Por Luis Manuel Guimarey
Fue en 1986, recién llegado de ocho años de exilio,tenía que resolver algunas urgencias, la más acuciante, sin dudas, mi ingreso a la carrera del investigador de la CIC –lo que significaba la estabilidad laboral que hasta el momento no tenía– donde se desarrollaba un proyecto de investigación en crecimiento y nutrición, al que fui invitado a incorporarme. La cuestión fue que, para tal fin,me solicitaron un director de trabajo, alguien reconocido como investigador en el área. El nombre de Héctor surgió por sugerencia del Dr. Cingolani (en aquel momento, vicepresidente de la Comisión). Así fue que, con el CV y los papelesque debería firmar en caso de aceptar ser mi director, bajo el brazo, me dirigí a su laboratorio,por entonces en la Facultad de Ciencias Médicas, UNLP (tercero o cuarto piso, no recuerdo muy bien). Nos sentamos en su escritorio, le expliqué el motivo que me llevaba –en la charla surgieron algunos nombres de conocidos y/o amigos en común, en particular el de Raúl Carnese– me fui y, cuando regresé al día siguiente, según su indicación, estaba todo firmado.Así fue como nos conocimos.

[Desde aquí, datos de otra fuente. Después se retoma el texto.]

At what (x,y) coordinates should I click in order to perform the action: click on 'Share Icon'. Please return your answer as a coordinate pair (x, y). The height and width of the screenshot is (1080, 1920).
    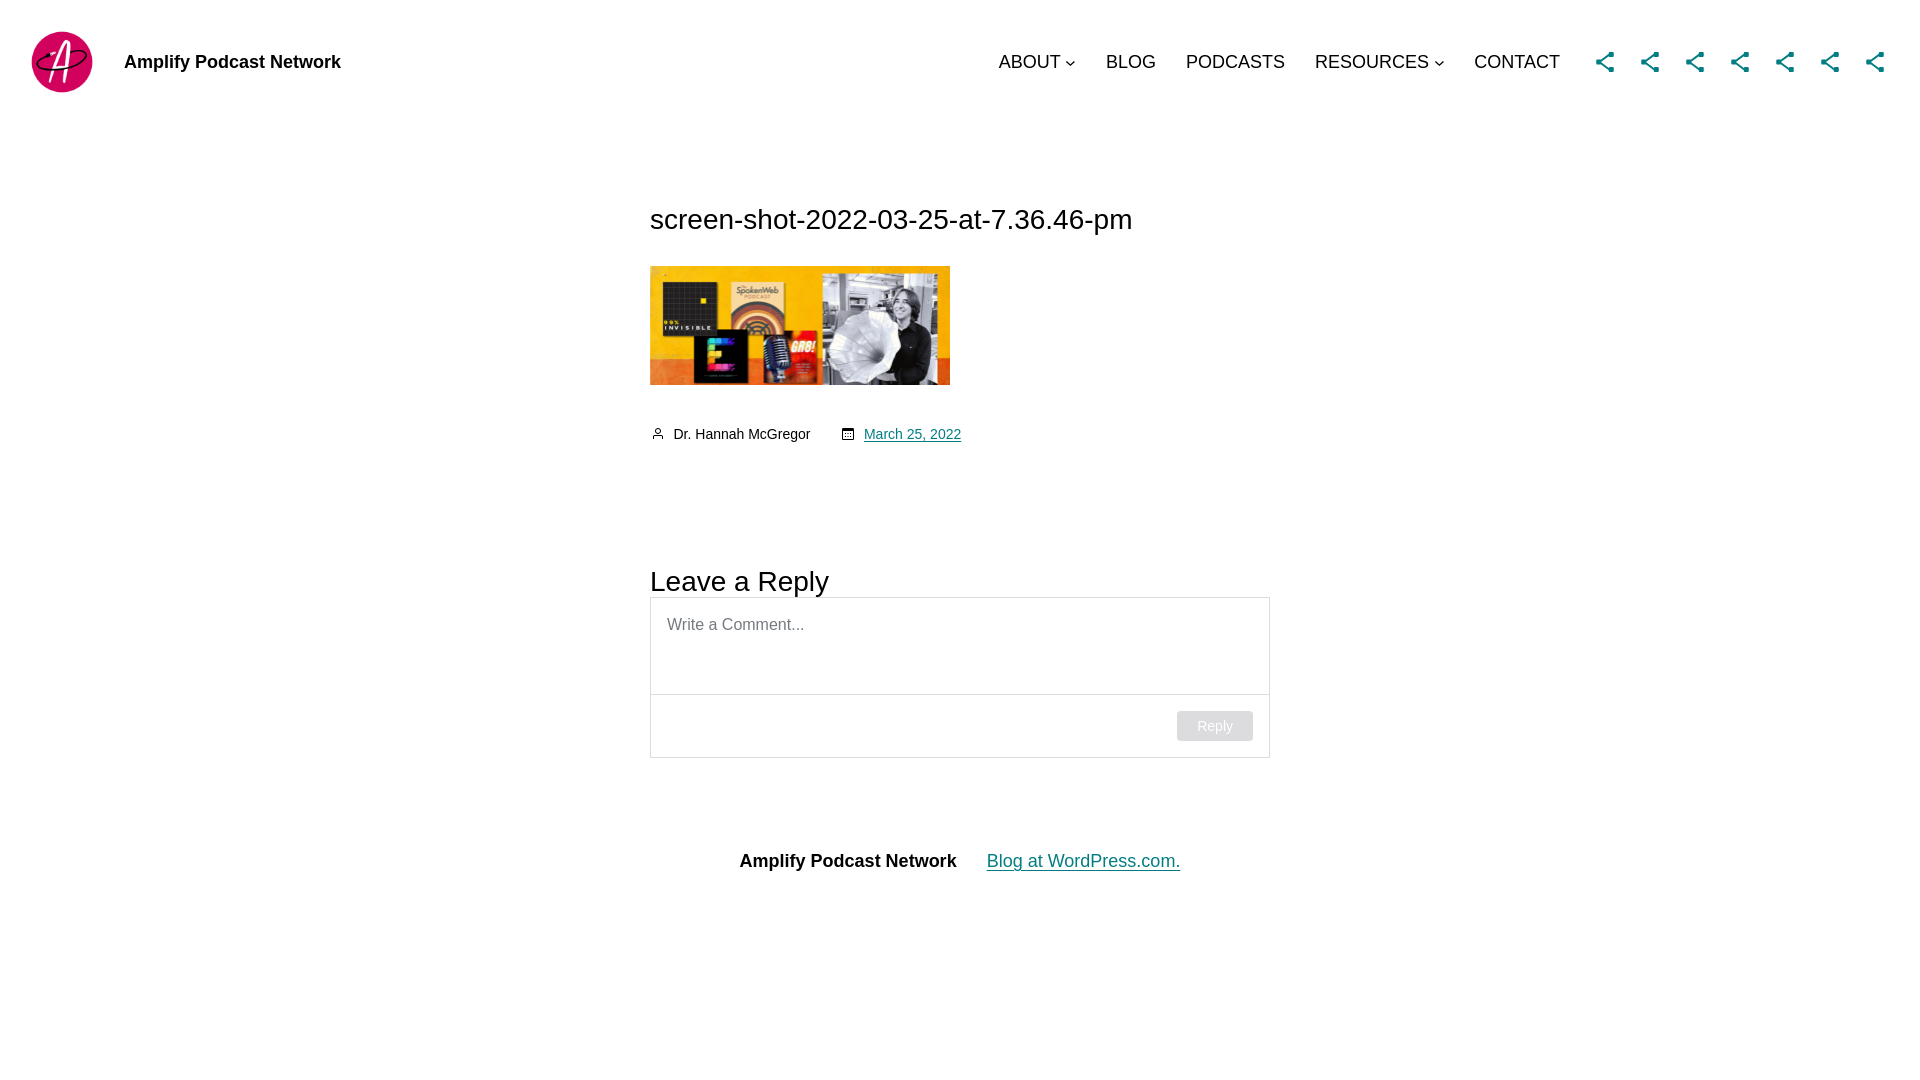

Quería contarlo porque muestra la calidad humana de Héctor, sin conocerme confió y me dio una mano invalorable en el difícil tiempo de la reinserción después de larga ausencia, un gesto que no olvidaré.
Lo que siguió, laboralmente hablando, significó un antes y un después en mi vida profesional y personal, por su calidad de científico. En este aspecto nuestra colaboración, se extendió por muchos años. Años intensos de investigación y docencia, y de charlas que fueron tremendamente enriquecedoras, con un tipo de una claridad epistémica como pocos he conocido. Un verdadero científico, con mayúsculas (no apenas un investigador). Por supuesto, esas charlas, que recuerdo con “saudades”, incluían el humor. A Héctor le gustaban, como él mismo lo decía, los chascarrillos, siempre tenía alguno para intercalar y siempre había un espacio para ejercitarlos en el intercambio intelectual, que era profundo y “jugoso”, pero no acartonado. Al final, y casi después de treinta años, nuestros caminos laborales tomaron rumbos diferentes, pero el afecto personal, el respeto intelectual y, sobre todo, mi agradecimiento, siguieron firmes. ¡Querido Héctor hasta siempre!